The fortunes of Nigeria’s stock market continue to decline due to lack of liquidity occasioned by the slump in the international crude oil market
By Dike Onwuamaeze
This is a season of woes for investors in the Nigerian Stock Exchange (NSE) as they have suffered a loss of N2.32 trillion between March 31, 2015, and February 22, 2016, when the capitalisation of quoted equities dropped from N10.71 trillion to N8.39 trillion. This represents 21.66 percent loss within a period of 11 months. The All Share Index (ASI) of the exchange also declined from 31,744.82 to 24,423.37 during the period under review.
Sadly, the declining fortunes of the Nigerian stock market may not be over soon as foreign investors have continued to quit the troubled capital market on a daily basis.
Financial analysts attribute declining fortunes of the NSE to lack of liquidity occasioned by the slump in the price of crude oil at the international market which has put Nigeria’s foreign reserve under severe pressure. They also blame the normalisation of monetary policy by the United States’ Federal Reserve Bank which raised interest rate for the first time in almost a decade. According to Dr Okwu Joseph Nnanna, deputy governor, Financial System Stability, Central Bank of Nigeria (CBN), the normalization of monetary policy rates by the United States and its resultant hike in interest rates provided the window for portfolio investors to ignite a bearish trend in the Nigerian stock market.
The CBN corroborates Nnanna’s view in a communiqué it issued recently, stating: “the All-Share Index (ASI) decreased by 13.15 per cent from 27,435.56 on November 30, 2015 to 23,826.50 on January 22, 2016.
“Similarly, Market Capitalization (MC) fell by 13.06 per cent from N9.42 trillion to N8.19 trillion during the same period. However, relative to end December 2014, the indices declined by 31.25 per cent and 28.66 per cent, respectively. This development reflected capital flow reversals accentuated by soft commodity prices and monetary policy normalization in the United States.”
The impact is much due to the dominance of foreign portfolio investments, which accounts for more than 50 percent of the exchange’s capitalisation. Currently, the monies are on a flight for safety and better investment havens. This development has further depressed the Nigerian capital market. Analysts believe that the stock market will continue to experience this cyclical crisis as long as Nigeria continues to welcome portfolio investors.
Recent publications by commercial and investment banks in the country show that funding the disinvestment of foreign portfolio investors from Nigerian capital market accounted for high utilisation of the foreign exchange they sourced from the CBN. Stanbic IBTC and Citi Banks were among the leading banks that used their forex to enable investors migrate out of Nigeria. Publications from Stanbic IBTC show that divestment by foreign portfolio investors from the equities and bond markets accounted for a largest chunk of forex, in terms of value it bought from the CBN, cementing its place as the largest stockbroking firm in the country. Some of its clients including BNP Paribas, Brown Brothers Harriman/Stanbic Nominees, HSBC Funds Services London, JPM London, JPM Securities, Northern Trust London, State Street/Stanbic Nominees, and the Bank of New York, were the investment banks that it sold forex to following their divestment from Nigeria’s stock market, treasury bills, as well as FGN Bonds. Others that benefited from the bank include the BP2S Milan, CACEIS Bank of Luxembourg, Brown Brothers Harriman, HSBC Funds Services London and Credit Suisse International. On the other hand, Citibank’s utilisation of forex showed divestments by foreign portfolio investors through NIB Nominees/RBC: Longbow Securities Limited.

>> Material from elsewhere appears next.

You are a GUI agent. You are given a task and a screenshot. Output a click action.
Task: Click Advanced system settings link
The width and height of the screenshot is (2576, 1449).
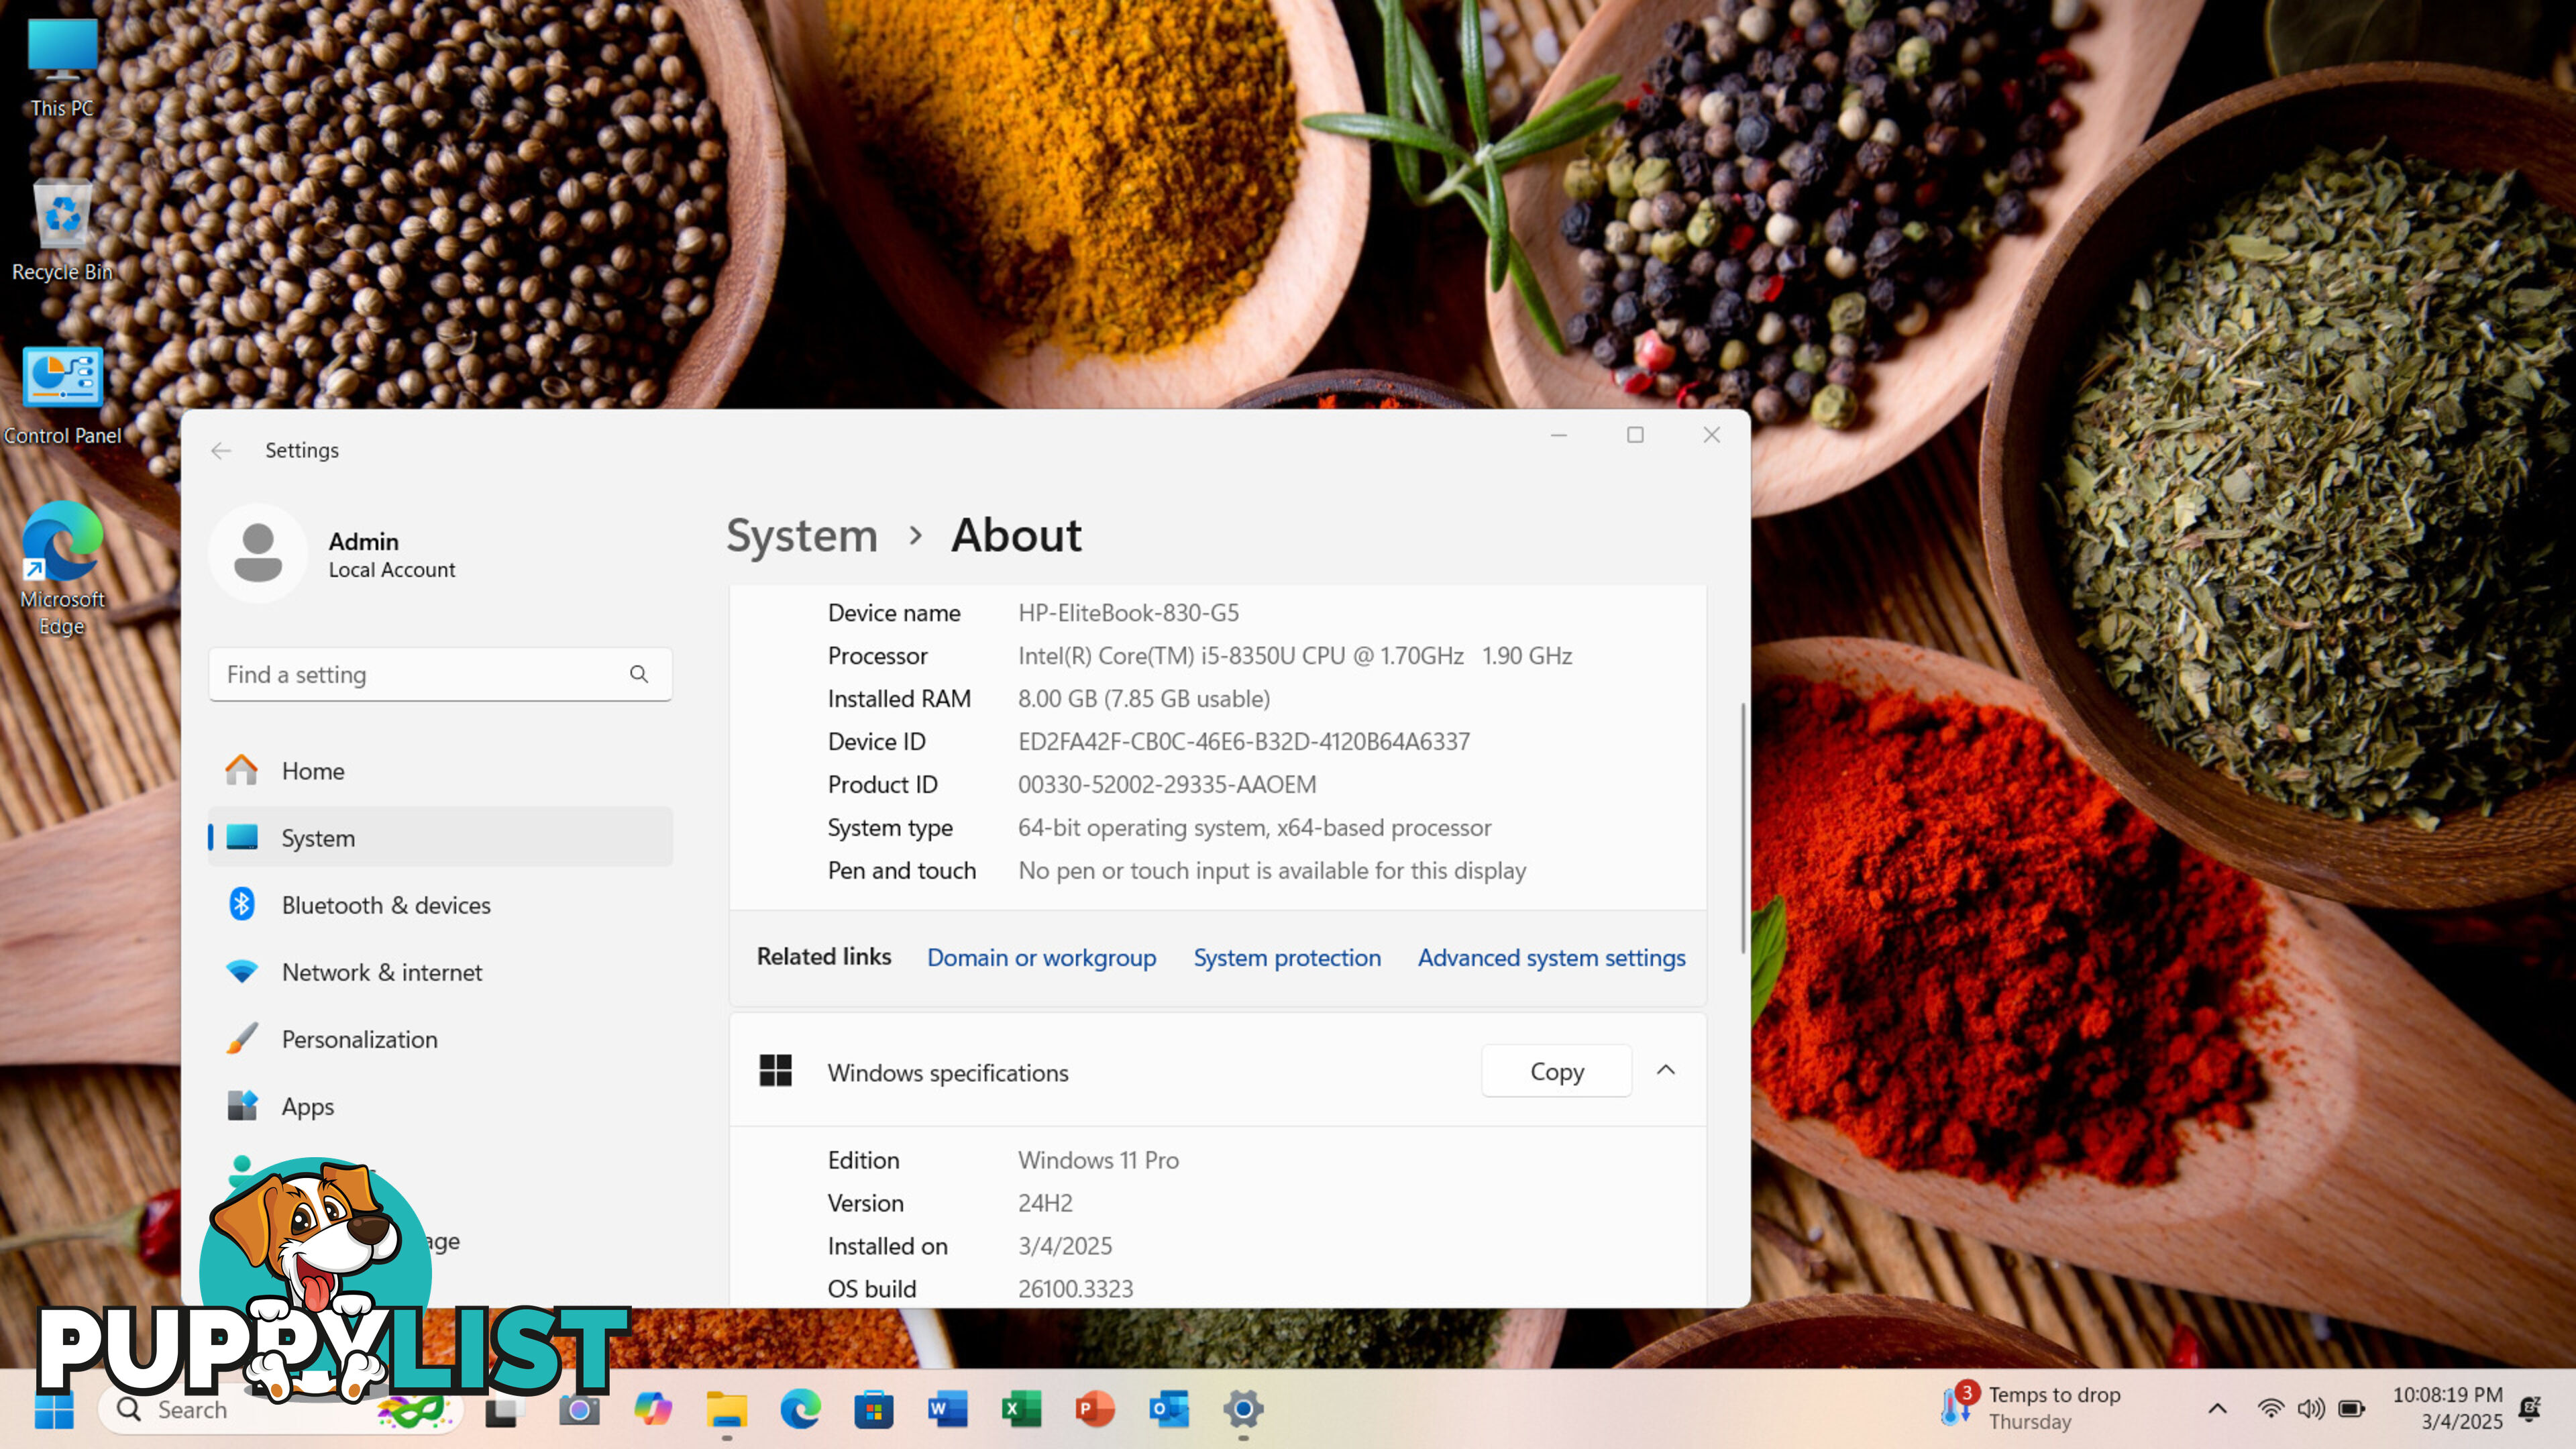click(x=1552, y=957)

Oscar Onyema, chief executive officer of the NSE, says the negative performance of the exchange is a reflection of the domestic economy and to some extent global economic performance. He implores investors not to panic, saying once there is economic recovery; the stock market will equally bounce back. “It would have been more worrisome if the economy is going down and the stock market is going up. But what is currently happening is a reflection of the health of the nation’s economy,” he says.
Looking ahead, Onyema says while he anticipates 2016 to be a challenging year for the market and the domestic economy, “we intend to continue our collaborative efforts with the new administration and other private sector players to create a framework for financing the nation’s infrastructure and capital requirements. Additionally, we plan to work with the FGN to ensure that the appropriate messaging is conveyed to the investor community.” The NSE boss said the exchange will this year focus on executing its strategy to continue to provide a credible platform for financing the economy.
Mounir Gwarzo, director-general of Securities and Exchange Commission (SEC), is currently championing collaborative effort among key financial and monetary institutions in the country to revive the fortunes of the capital market. These institutions include the CBN and the Debt Management Office. “We crave one-on-one collaboration with various institutions as we believe it is very important in finding solution to our economic problems as a nation. We need to collaborate on major areas beyond the platform provided by the Financial Services Regulation Coordinating Committee,” Gwarzo says.